Well, back when I was a senior studying design in college, I found myself swiftly losing my winsome zeal for my chosen profession. My work was adequate, in that I was doing what was required of me with a certain amount of technical proficiency, but I was disillusioned and my enthusiasm was pretty much gone. I was spending all my time at a computer, pushing stuff around on a tiny black-and-white screen, trying to finish assignments but not having much fun with them. I couldn’t remember what had once seemed so enticing about design, because it just felt like I was at the start of a lifelong career path of churning out monotony. After three-and-a-bit years of art school, for which I’d waited most of my life, I was getting the sinking feeling that I’d made a bit of poor choice in focusing on graphic design.
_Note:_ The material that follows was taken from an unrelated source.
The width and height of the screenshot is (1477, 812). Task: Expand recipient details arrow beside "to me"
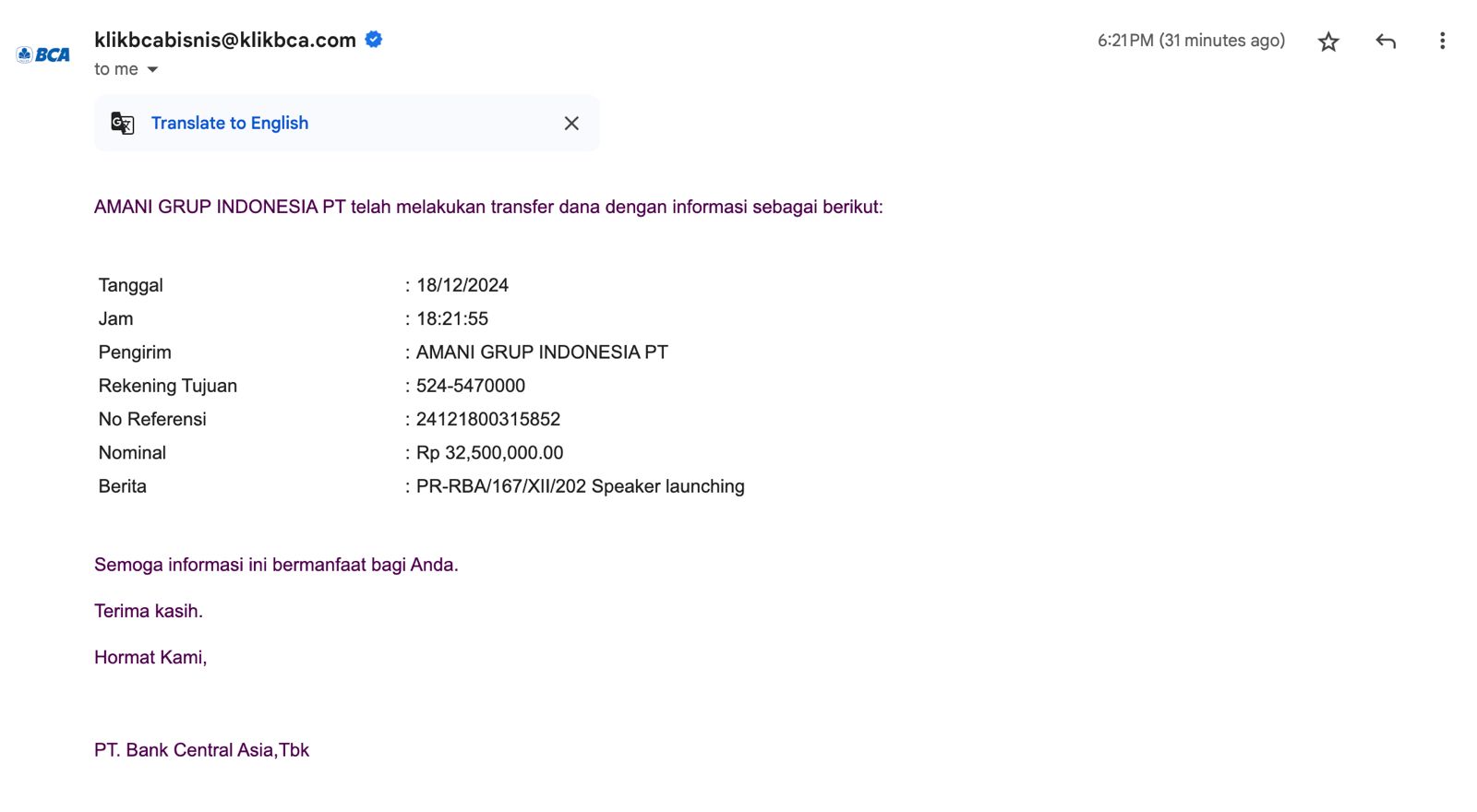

I was plucky, though, so I still kept reading about design and keeping myself involved in the field, hoping I was just in a rut. I tried to get the most out of my student membership in the AIGA by going to see a lot of talks by famous-ish designers. One time, I went to go see this guy Art Chantry speak. I hadn’t heard of him, nor had anyone else at school, but we saw a couple of examples of his stuff and it looked fun, so off we went. WOW! His stuff just blew my ass away. And not only was his work good, but I also loved his attitude and his approach to design. He did stuff that was raw, and funny, and sensitive to details, and — this was the kicker — expressive. Yes, he was doing work for clients, but he found ways of putting his own energy into the stuff he produced. He often did a lot of work for chicken scratch, because he believed in what the clients were doing and because they gave him the freedom to take some chances and be playful. (I use the past tense, but I assume this is still the case.) Suddenly, I saw a version of graphic design that wasn’t just slick and clever commercial art. This stuff was everything that I ever loved about comics and punk and zines and B movies that ever made me want to make stuff of my own.
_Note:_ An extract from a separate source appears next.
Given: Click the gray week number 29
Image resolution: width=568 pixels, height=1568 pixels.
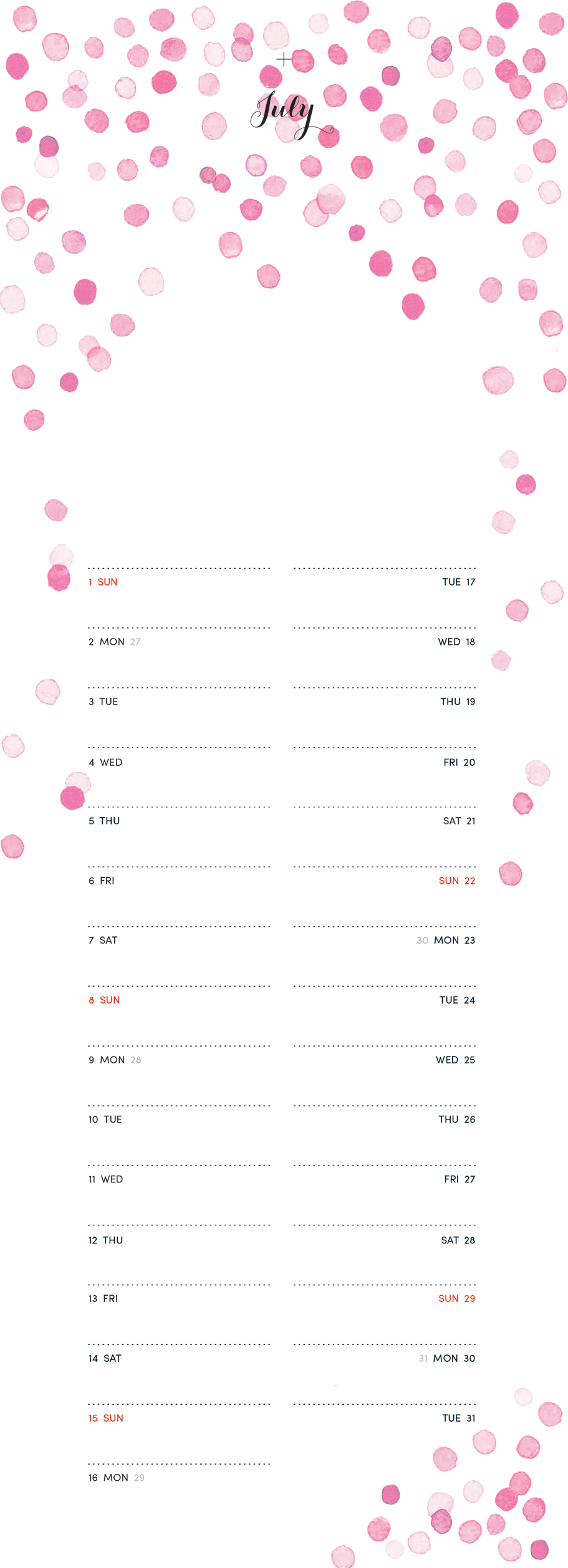Looking at the screenshot, I should pos(139,1478).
It wasn’t just the final products that struck a chord, but also the way Art spoke about how he came up with stuff. He hadn’t become enslaved to a Mac, and has never really made use of a computer part of his work at all. He made stuff with his hands, pushed around typeset galleys, and experimented with what could be done on or off press. He played with the materials at hand, and tried some things just to see if it could be done. A cruddy budget could be an opportunity to see how interesting a picture could be made with photocopies and white-out. If a retro-style wood-type poster was needed, why not just have an authentic old poster shop set the type? If a burnt edge was needed for the design, why worry about creating an illusion when it’s simpler to singe the stack of press sheets? This is what real “thinking outside the box” was about before that became such a terrible cliché. And behind all this was a sharp wit, a really solid sense of typographic texture and form, and an understanding of craftsmanship needed by the designer, the printer, the typesetter, and anyone involved. It was so damn refreshing. It was exhilirating to see that there really could be a place in design for all the other things I loved and was learning: drawing, printmaking, photography, painting, whatever. It made me realize that design could be what I made of it. It could be personal and expressive and still work for someone else. It could be tactile and physical and textural, not just a flat abstraction or a printout.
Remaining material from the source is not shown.